• **Task brief**:
Please make an exact copy of the lines from the one holding "You are a computer-use" through the end of the data, both ends included, with no pictures.

##############################

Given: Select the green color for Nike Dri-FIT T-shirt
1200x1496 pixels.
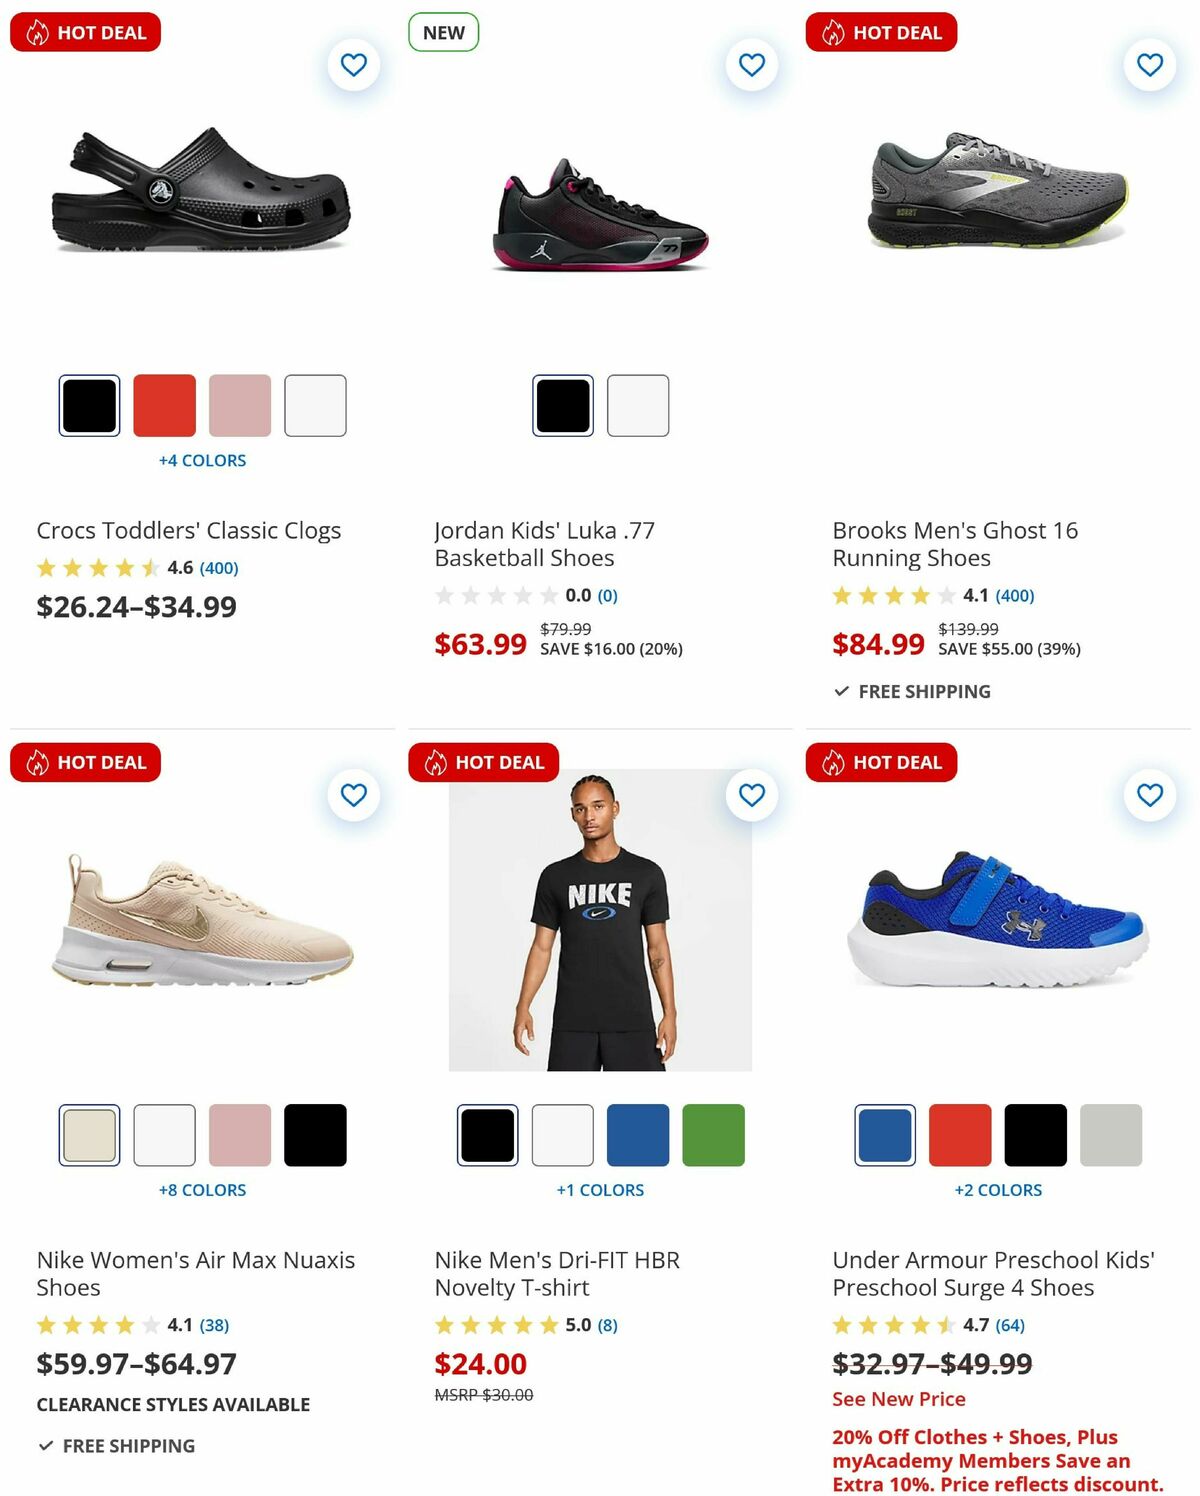Looking at the screenshot, I should tap(712, 1134).
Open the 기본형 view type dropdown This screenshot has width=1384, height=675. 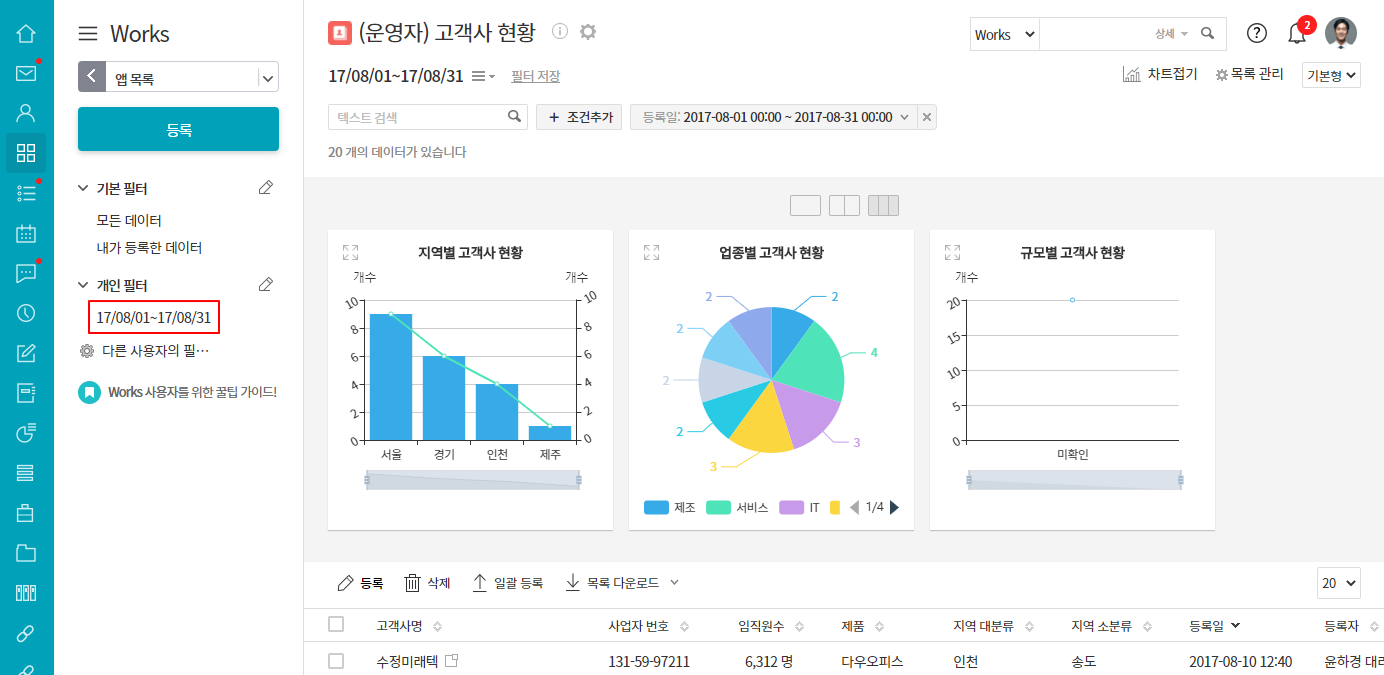[1331, 76]
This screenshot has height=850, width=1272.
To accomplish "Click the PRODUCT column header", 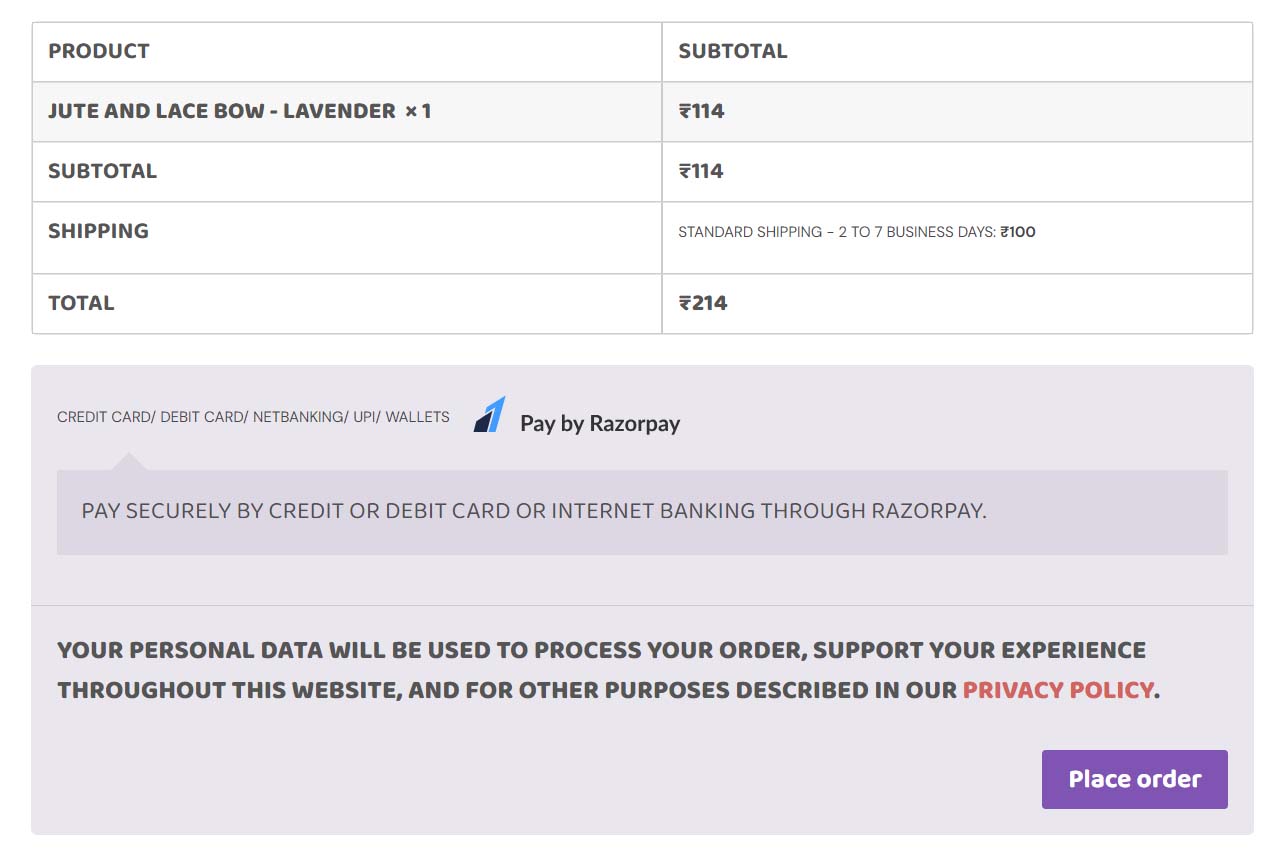I will click(99, 51).
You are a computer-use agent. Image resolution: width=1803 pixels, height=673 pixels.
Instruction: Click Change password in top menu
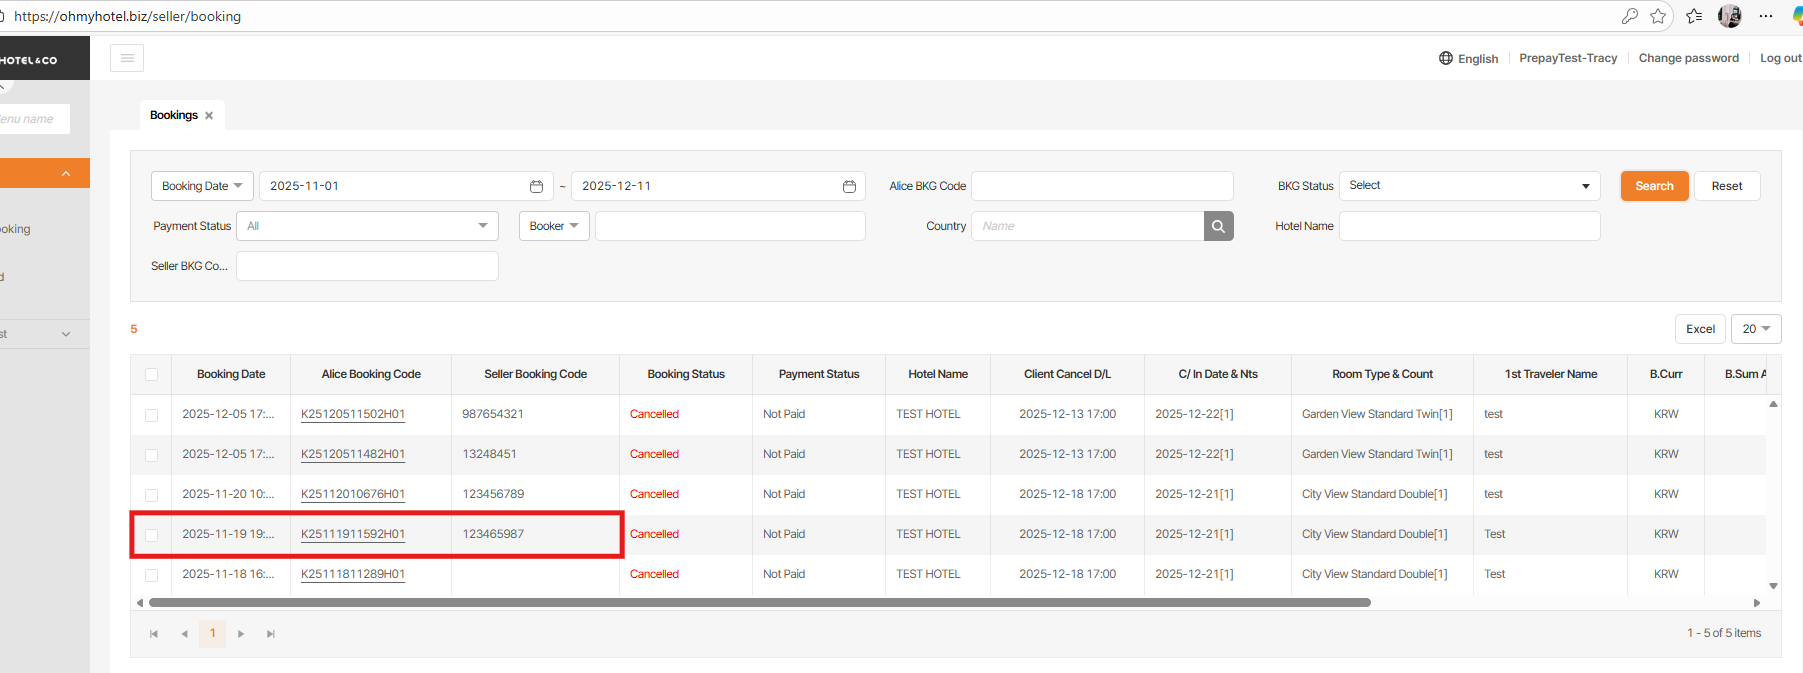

##############################

• **Answer section**:
You are a computer-use agent. Image resolution: width=1803 pixels, height=673 pixels.
Instruction: Click Change password in top menu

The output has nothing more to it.